Could diamonds be mined in space?

Could diamonds be mined out in Space? Could other planets form even better diamonds than Earth?
08 August 2013



"Diamonds are made deep underground when the carbon is subject to high
pressure and heat. Is there any way that other elements could be used to
make an even harder type of diamond? I was thinking if the elements were
present in similar conditions on other planets where the pressures would be
greater (due to the planet being more massive). Of course us finding them
would be really difficult."


Hannah - So, diamonds from the ancient Greek, meaning unbreakable. They're formed naturally around the earth's centre where the high pressure and temperatures cause bonding between electrons of carbon atoms. This gives rise to the rigid lattice crystal carbon structure of diamond, which then travels to the earth's surface during volcanic eruptions, delivering us with the transparent, extremely hard material we know as diamond. But could other planets produce similar substances? For the answer, we turn to Director of Research and Development at Deep Space Industry's Dr. Stephen Covey.

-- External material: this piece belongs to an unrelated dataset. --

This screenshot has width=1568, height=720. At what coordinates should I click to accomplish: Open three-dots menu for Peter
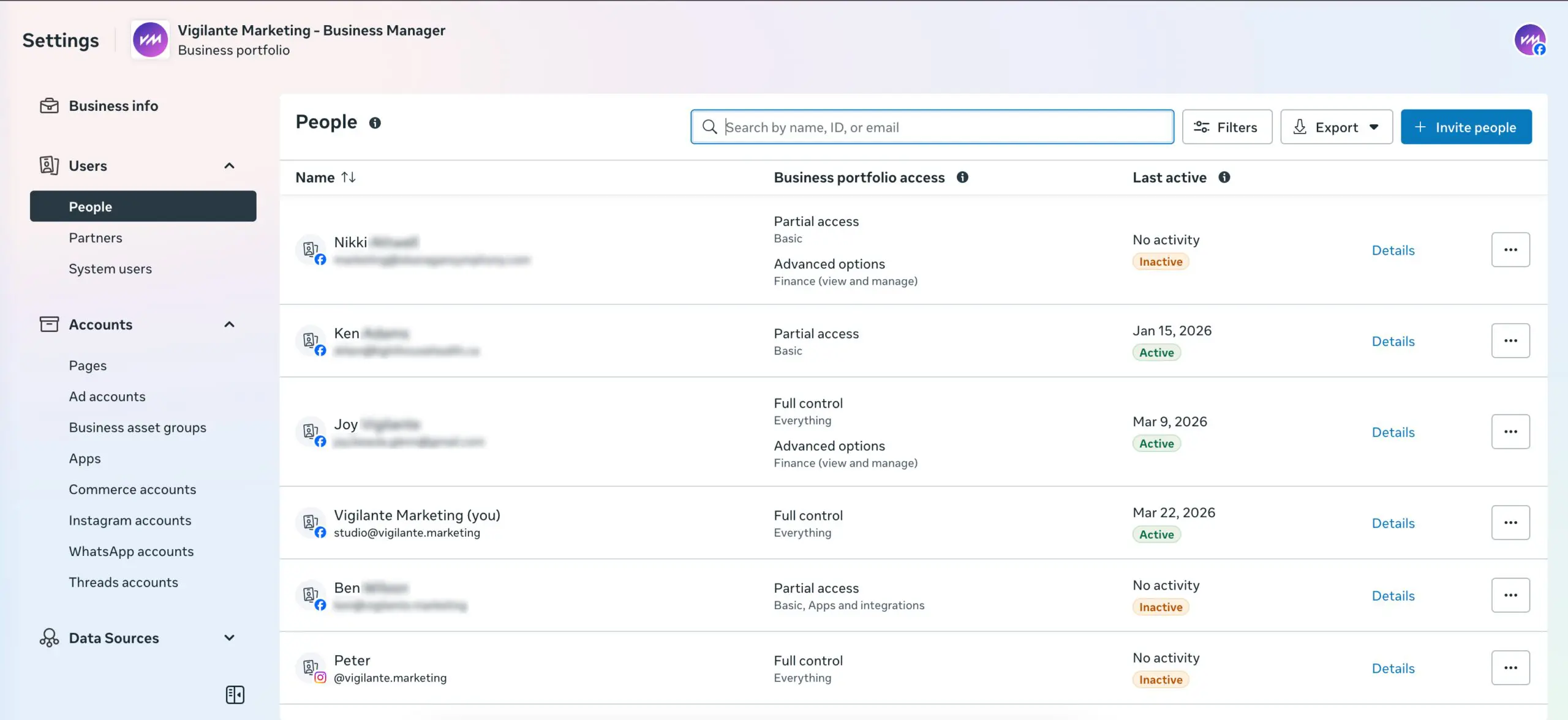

Stephen - You might expect that silicon, just below carbon in the periodic table and also with 4 bonding electrons would form equivalent structures. But silicon atoms are much larger than carbon atoms and don't pack as closely and this form softer molecules. Nitrogen has a smaller covalent radius than carbon and under super high pressures, over a million atmospheres, solid nitrogen changes from a hexagonal lattice into a cubic lattice, similar to diamond, and might have similar or even greater hardness. But it's difficult to beat diamond as a hard mineral. This is due to the way the carbon atoms are linked together, resulting in the highest packing density of any known substance at room temperature and pressure. But there may indeed be other ultra hard materials formed at extremely high pressures. In February of 2009, a paper in Physical Review Letters reported that worksite structured boron nitride may be 18% harder than diamond and then another carbon mineral, lonsdaleite is 58% harder than diamond. In January of 2013, the journal Nature reported the production of ultra-hard nanotwinned cubic boron nitride by researchers from the University of Chicago, which also appeared to be harder than diamond. So, if the conditions are right then harder minerals than diamond may indeed be formed in the depths of large planets. Whether or not they are stable enough to be brought to the surface without reverting to softer forms, is another question altogether.